# [SUPPLIED DATA]

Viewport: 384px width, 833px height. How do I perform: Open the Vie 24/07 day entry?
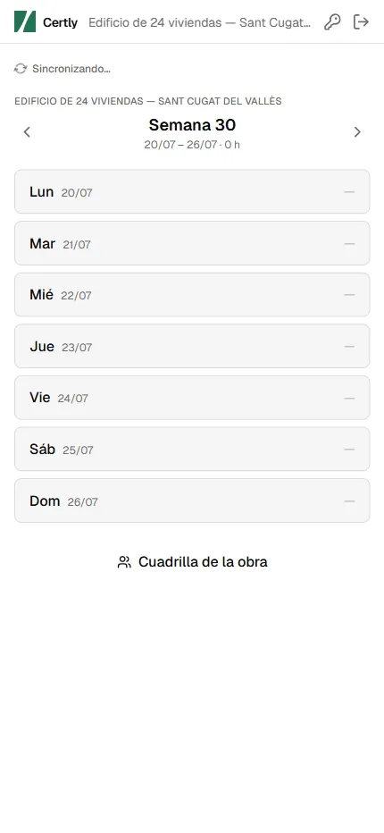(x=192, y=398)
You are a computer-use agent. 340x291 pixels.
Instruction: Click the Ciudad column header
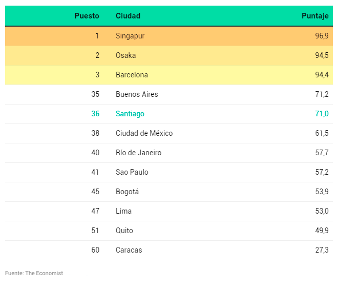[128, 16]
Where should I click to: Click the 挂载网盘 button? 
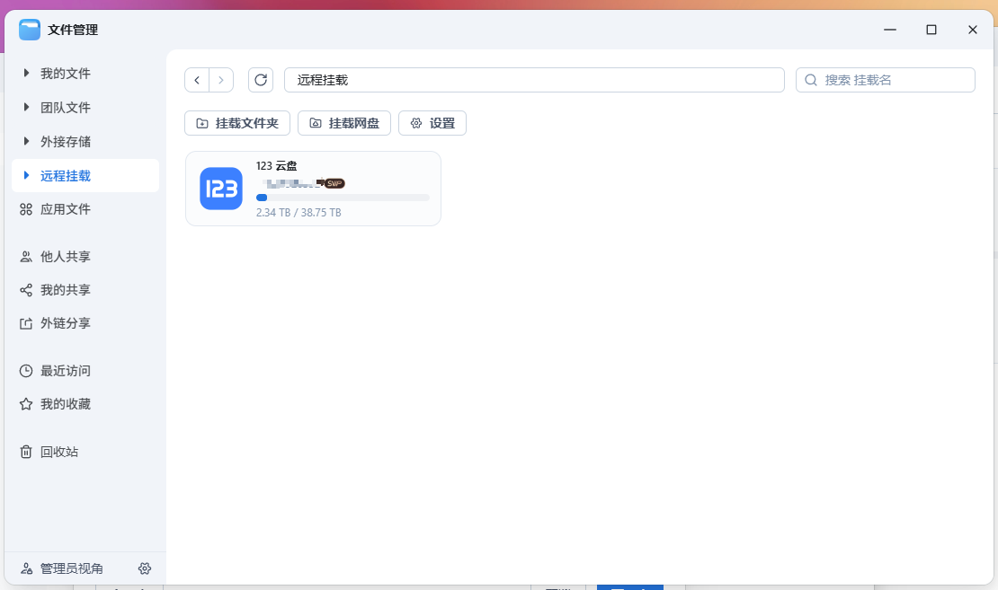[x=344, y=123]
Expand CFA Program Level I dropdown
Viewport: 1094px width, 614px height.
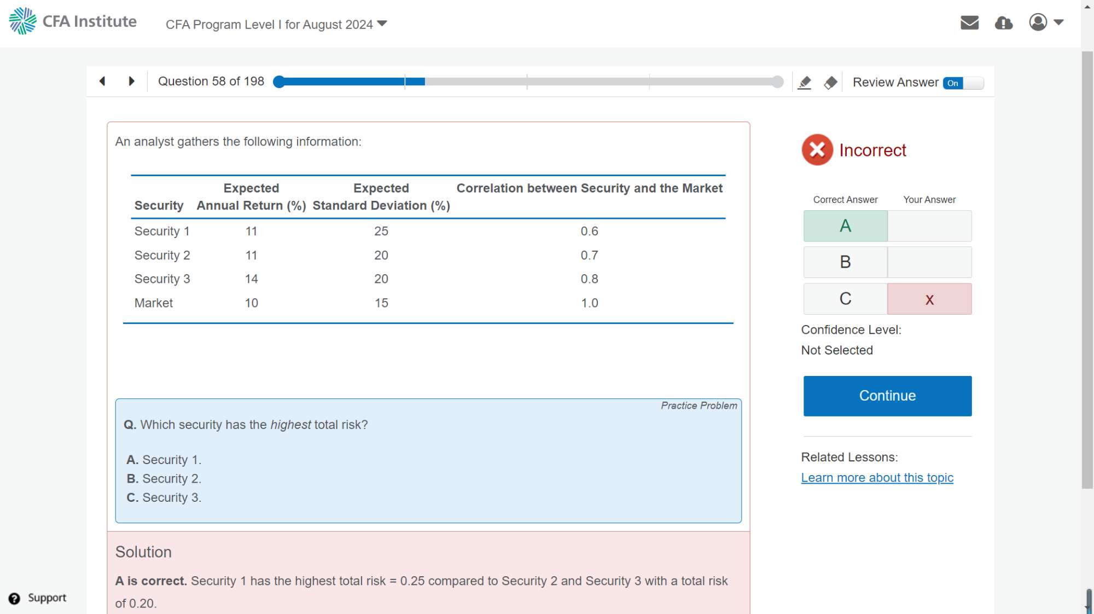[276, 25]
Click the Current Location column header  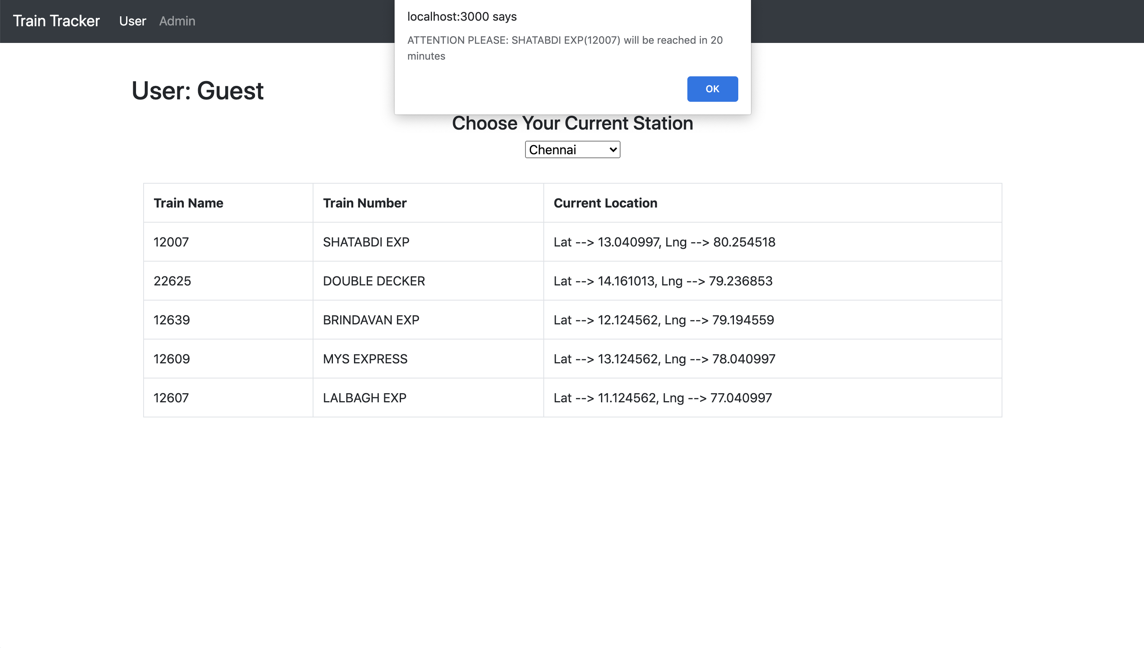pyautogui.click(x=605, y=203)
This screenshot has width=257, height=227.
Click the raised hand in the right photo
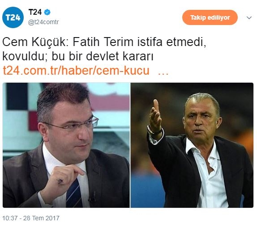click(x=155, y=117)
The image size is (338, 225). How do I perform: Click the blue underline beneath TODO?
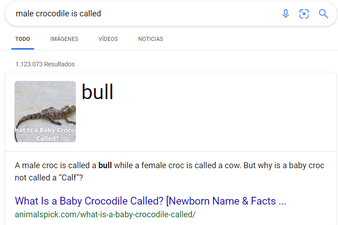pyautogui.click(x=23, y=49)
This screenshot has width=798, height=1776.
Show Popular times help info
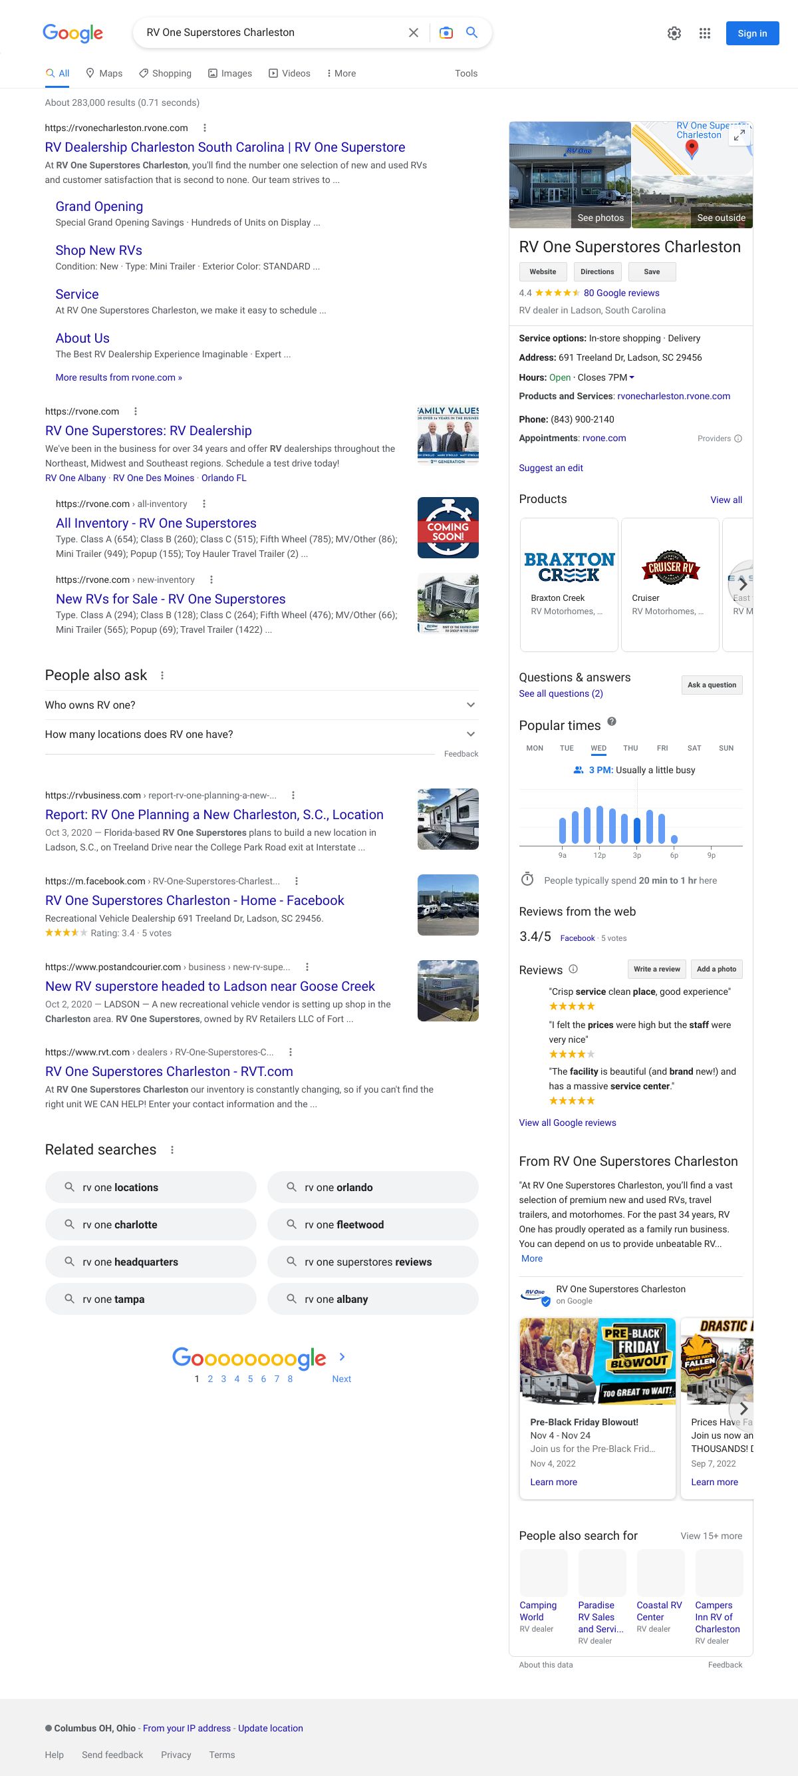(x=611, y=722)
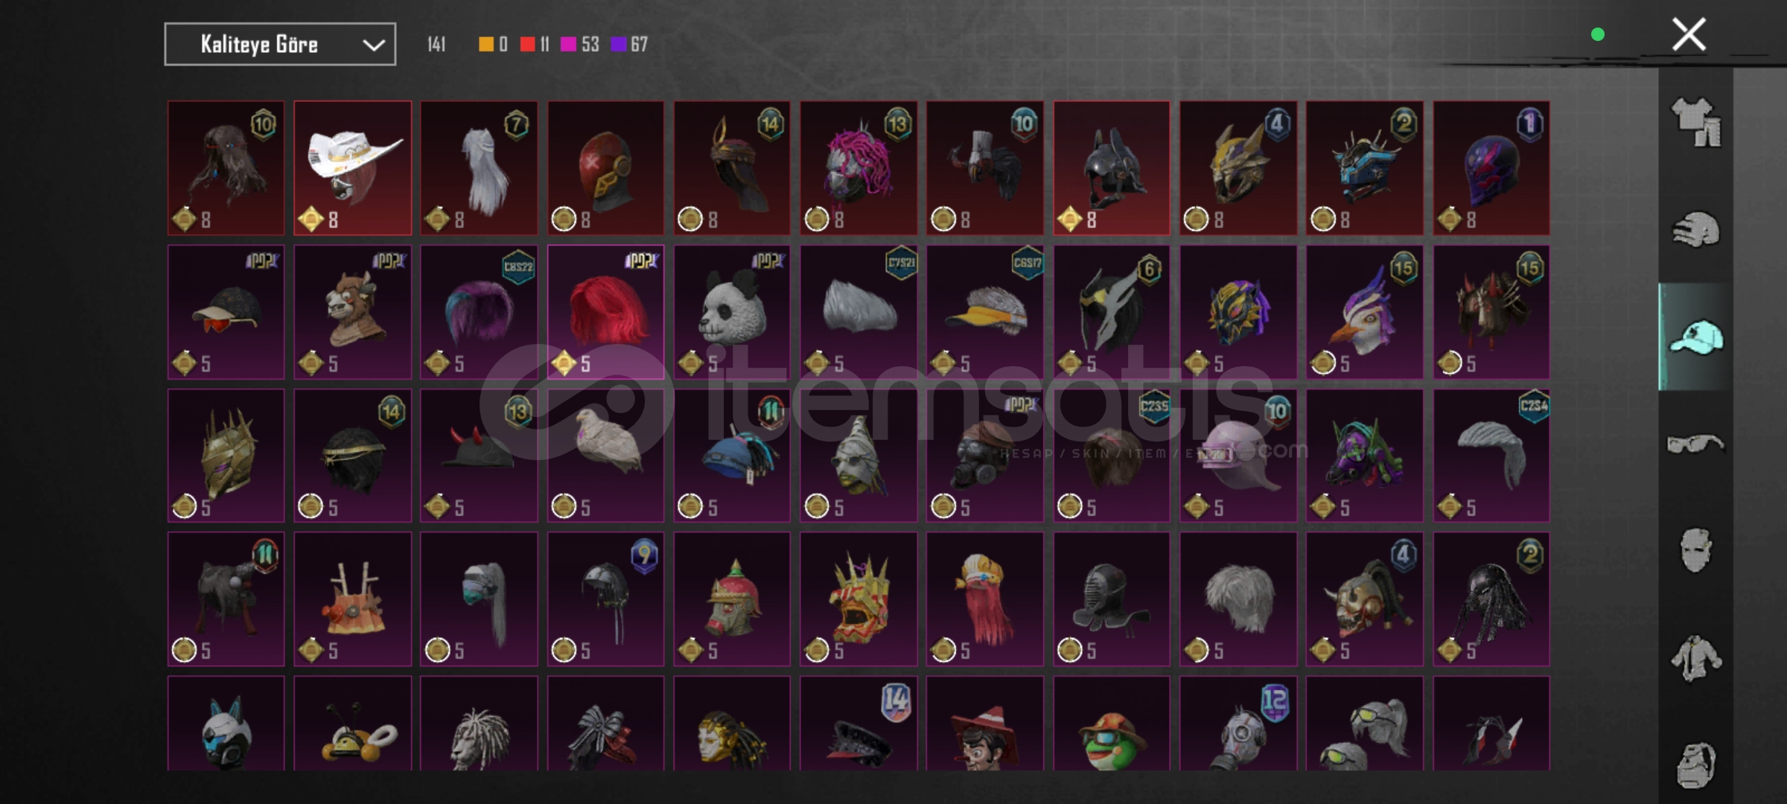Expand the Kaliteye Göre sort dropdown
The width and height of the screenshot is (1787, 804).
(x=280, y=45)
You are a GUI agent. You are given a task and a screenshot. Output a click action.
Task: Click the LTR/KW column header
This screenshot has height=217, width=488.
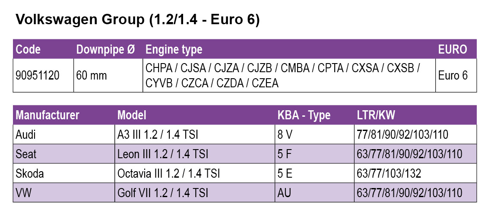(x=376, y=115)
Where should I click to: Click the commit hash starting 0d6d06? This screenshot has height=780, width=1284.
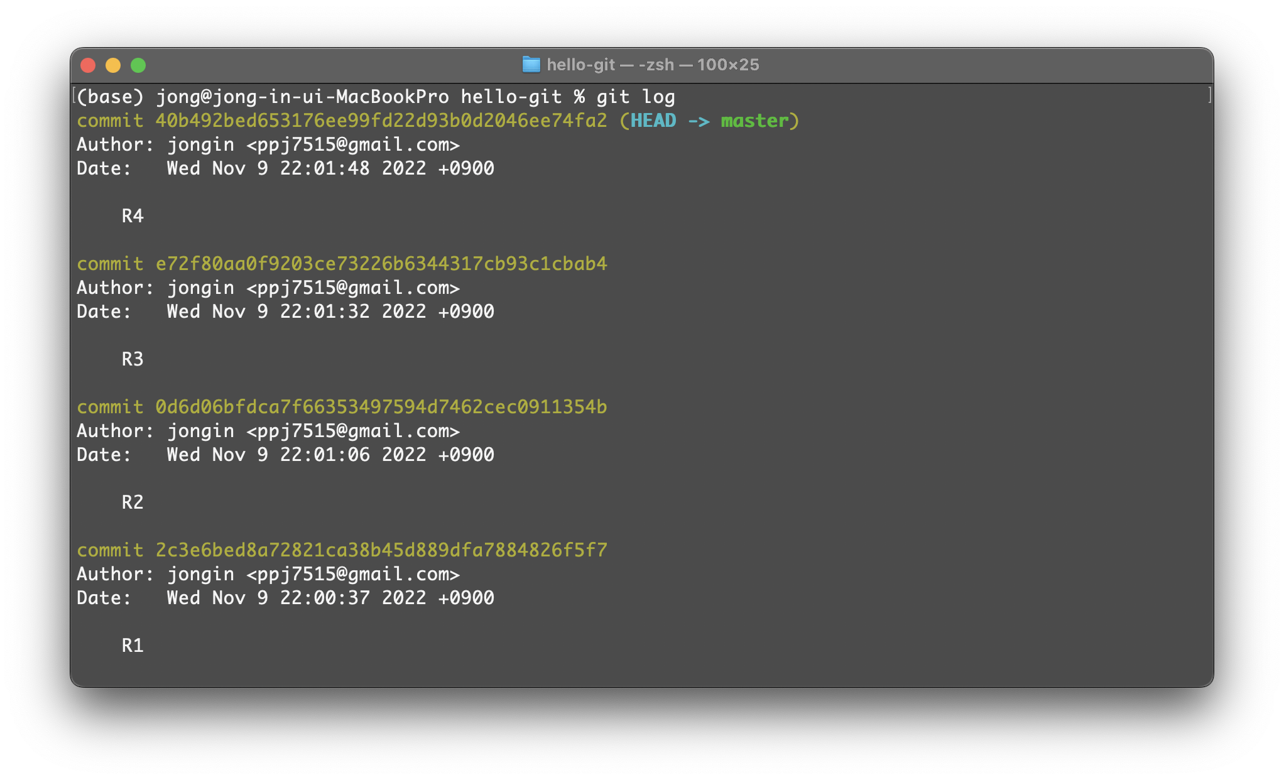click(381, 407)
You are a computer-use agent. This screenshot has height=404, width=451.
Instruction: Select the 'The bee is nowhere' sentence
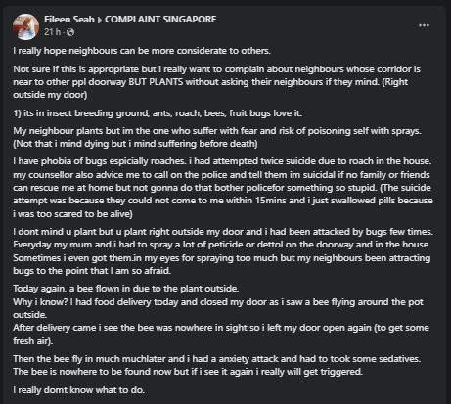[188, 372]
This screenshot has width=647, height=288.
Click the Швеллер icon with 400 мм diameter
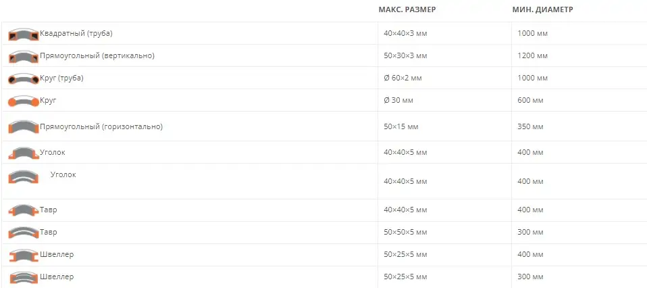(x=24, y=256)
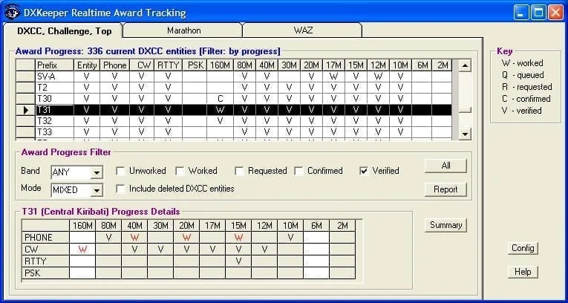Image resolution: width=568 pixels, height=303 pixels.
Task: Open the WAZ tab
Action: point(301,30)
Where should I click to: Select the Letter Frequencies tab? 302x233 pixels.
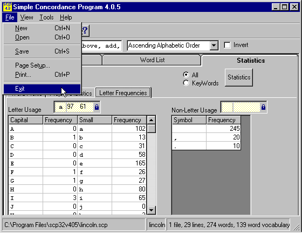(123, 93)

# [CHALLENGE]
Repeat the lines from the line with "You are a GUI" to the line with "(x=376, y=115)", both ends included, adding 4 to each click coordinate in the answers. Leave the pictures out.

# [TASK RESULT]
You are a GUI agent. You are given a task and a screenshot. Output a click action.
Task: Click the LTR/KW column header
This screenshot has height=217, width=488.
(x=380, y=119)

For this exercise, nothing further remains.